Marion then set to work with a needle and threat, coloured ribbons some bits of muck metal and before you could say “What an attractive young lady!!” she presented herself at the Ravenswood Hotel on the night of the Barn Dance clad in full regalia. No-one had any idea where the good Captain had come from or in what war he had fought, but the military bearing, the twitching moustache, the shiny forehead, the large Cuban cigar and the brandy glass filled with crème de menthe had everyone believing they were truly in the company of greatness. There was at the barn dance a young would be Doctor named Alexander Bayne who after consuming a liberal amount of crème de menthe had an encounter that is best left out of this tale. Suffice to say however that this encounter left the young doctor so intrigued by the disorders of the mind and the effects of bad humours that he went on to establish one of the great research centres of its time: The Alexander Bayne Centre.
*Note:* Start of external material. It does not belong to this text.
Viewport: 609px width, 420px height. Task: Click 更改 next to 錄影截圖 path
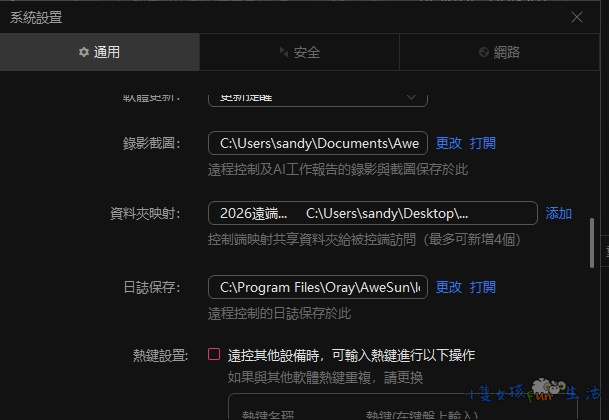pos(449,143)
But I digress, back to our tale. Marion's plan was a simple one.

She spent her days and evenings riding 'Dolly' the wonder horse along the boundary that fronted what was soon to become the major route north to Bendigo. The dashing C.D. Mark Hokin became quite the celebrity among folk traversing this section of roadway. “Who was that dashing man on the horse?” “He must be important, look at the medals” “Doesn't he have a lovely seat!”

This gallivanting along the boundary had the desired affect drawing travellers toward the Hokin holding and establishing a more defined route thus ensuring that the wanton acts of sheep duffing would be perpetrated no more due simply to the numbers of potential witnesses nearby.

In actual fact the width of the road north shrunk from being some 44 chains wide to where the Calder Highway is today.

So if you are a horse riding woman with a good seat, who chooses to dress as a man of military bearing, smoke Havana cigars, drink crème de menthe and snog with the occasional intern then this cache is dedicated wholly and solely to you.

As you negotiate the relatively easy access to the cache you will be reminded of the family crest of the Hokin Clan. Here God is a rock.

Access will be easiest from the northbound lanes . Please leave the highway where the signs indicate.